What the task asks:
Take the lines from the one with "Given: Select the 'Wed, 4 Jun' date label" through the end of the material below and repeat them exactly, dropping every picture.

Entries supplied:
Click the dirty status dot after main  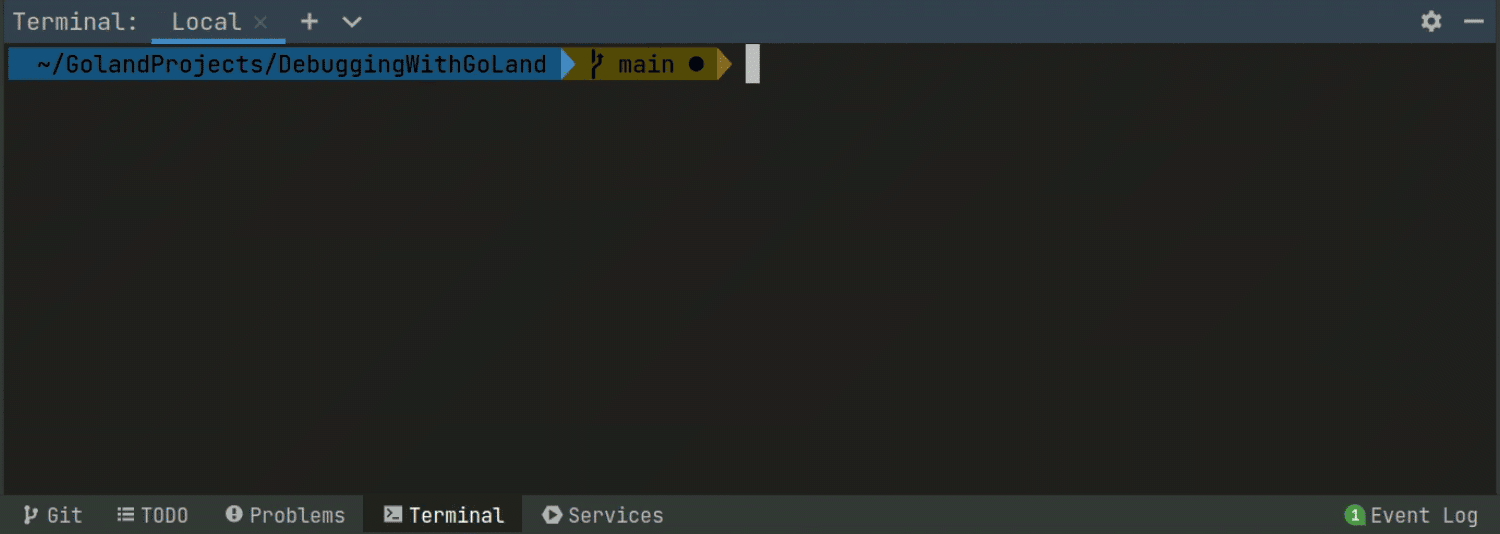696,65
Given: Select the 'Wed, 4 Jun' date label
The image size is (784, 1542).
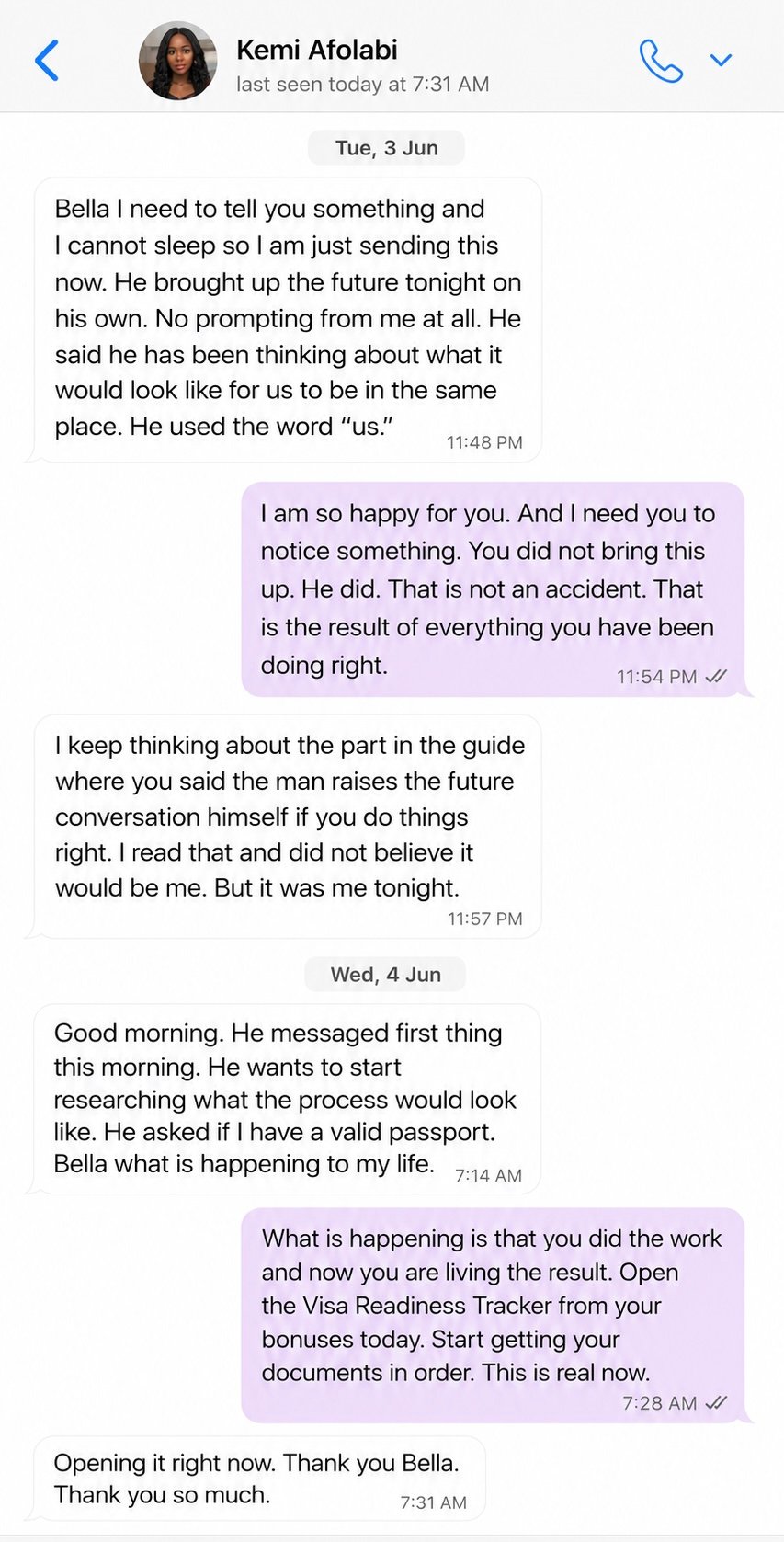Looking at the screenshot, I should pos(385,975).
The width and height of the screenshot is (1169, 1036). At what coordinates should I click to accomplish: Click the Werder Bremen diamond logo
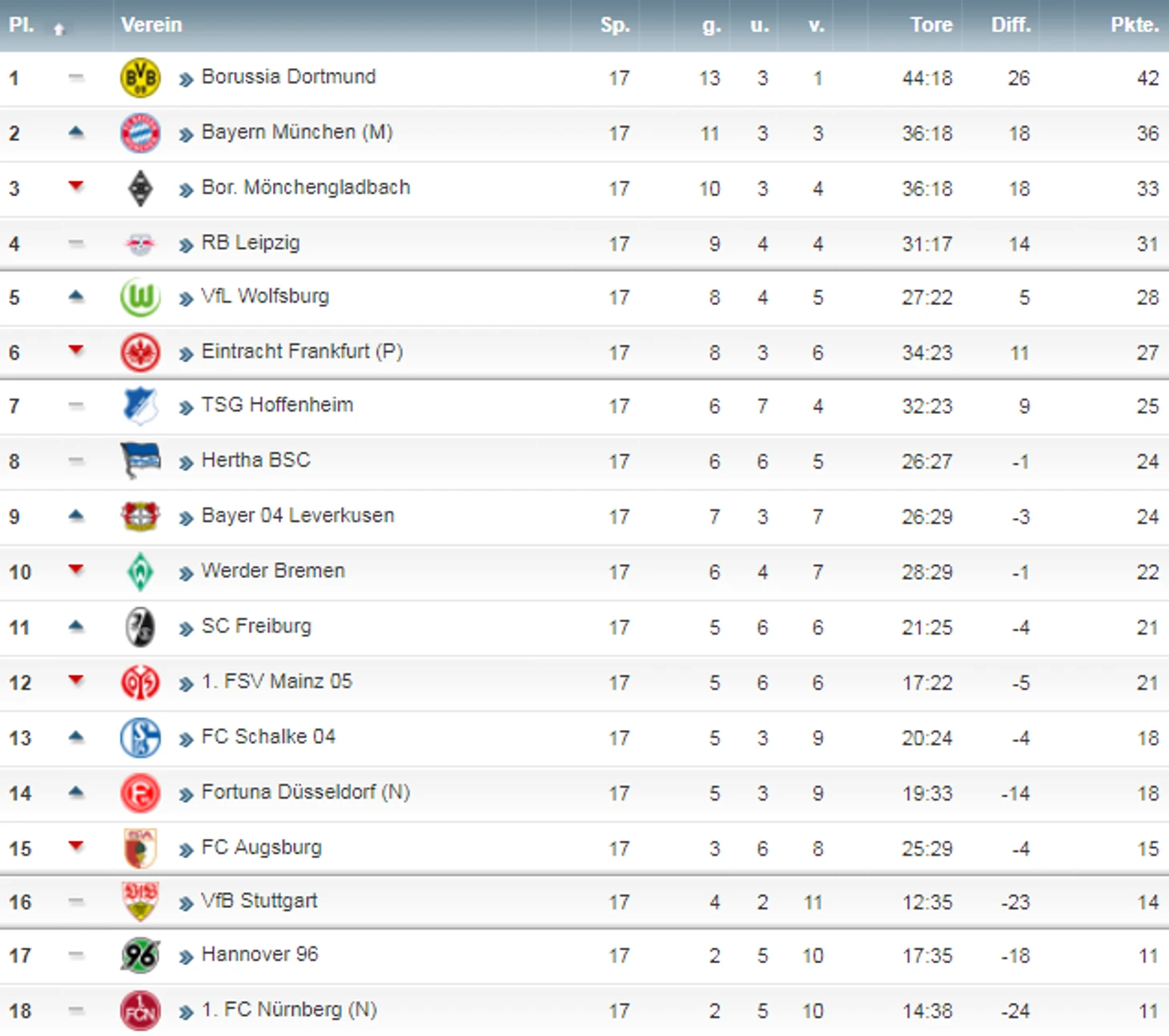140,572
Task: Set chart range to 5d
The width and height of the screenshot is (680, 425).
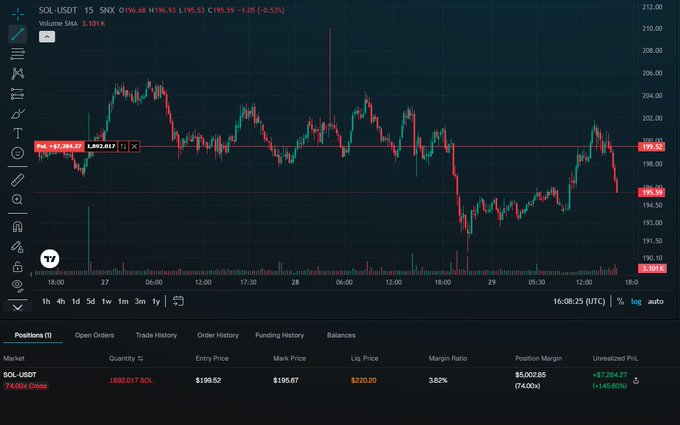Action: click(90, 301)
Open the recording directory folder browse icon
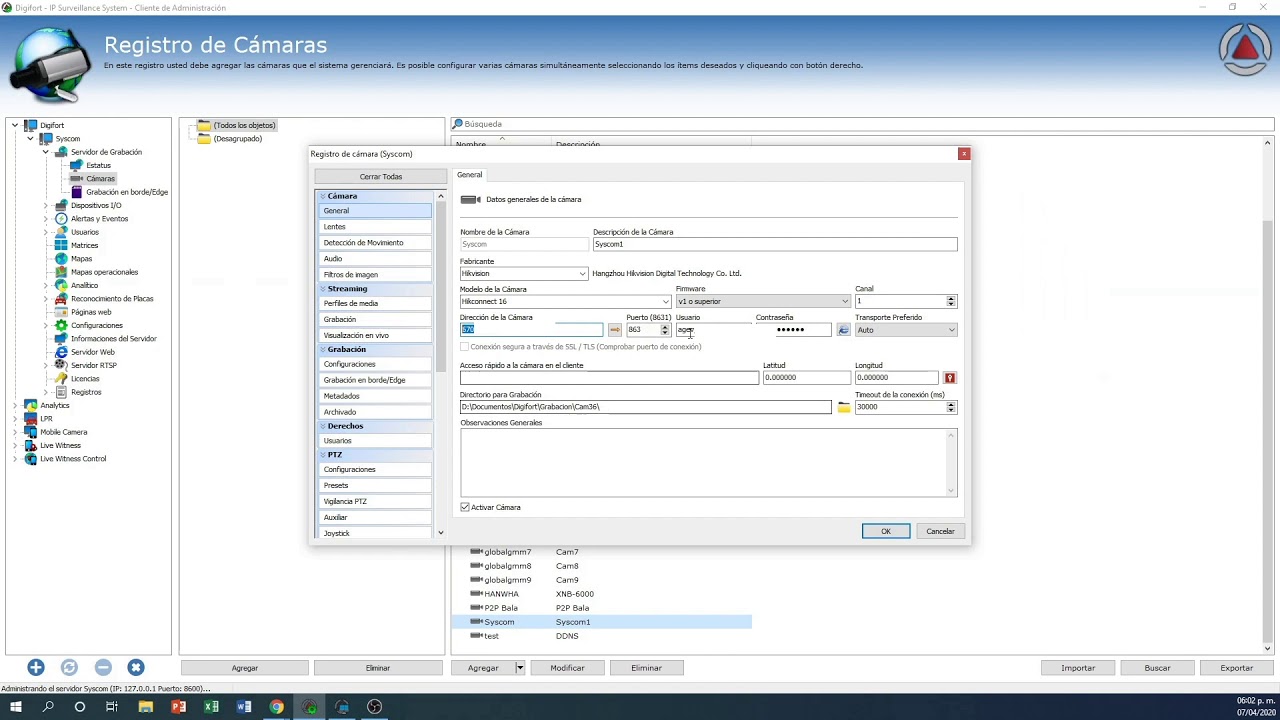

Exercise result:
Given: Select the 'Wed, 4 Jun' date label
The image size is (784, 1542).
Looking at the screenshot, I should pos(385,975).
The width and height of the screenshot is (1169, 1036). At what coordinates should I click to accomplish: Click the Werder Bremen diamond logo
140,572
Task: Set chart range to 5d
The width and height of the screenshot is (680, 425).
Action: click(90, 301)
Open the recording directory folder browse icon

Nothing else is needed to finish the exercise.